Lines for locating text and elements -

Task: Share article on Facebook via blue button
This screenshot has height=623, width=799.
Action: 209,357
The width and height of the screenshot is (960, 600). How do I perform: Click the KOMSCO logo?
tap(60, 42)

Exercise description - Copy out every one of the lines above word for word, changing nothing.

Completed task -
Task: Share article on Facebook via blue button
This screenshot has height=623, width=799.
Action: 209,357
The width and height of the screenshot is (960, 600). How do I perform: Click the KOMSCO logo?
tap(60, 42)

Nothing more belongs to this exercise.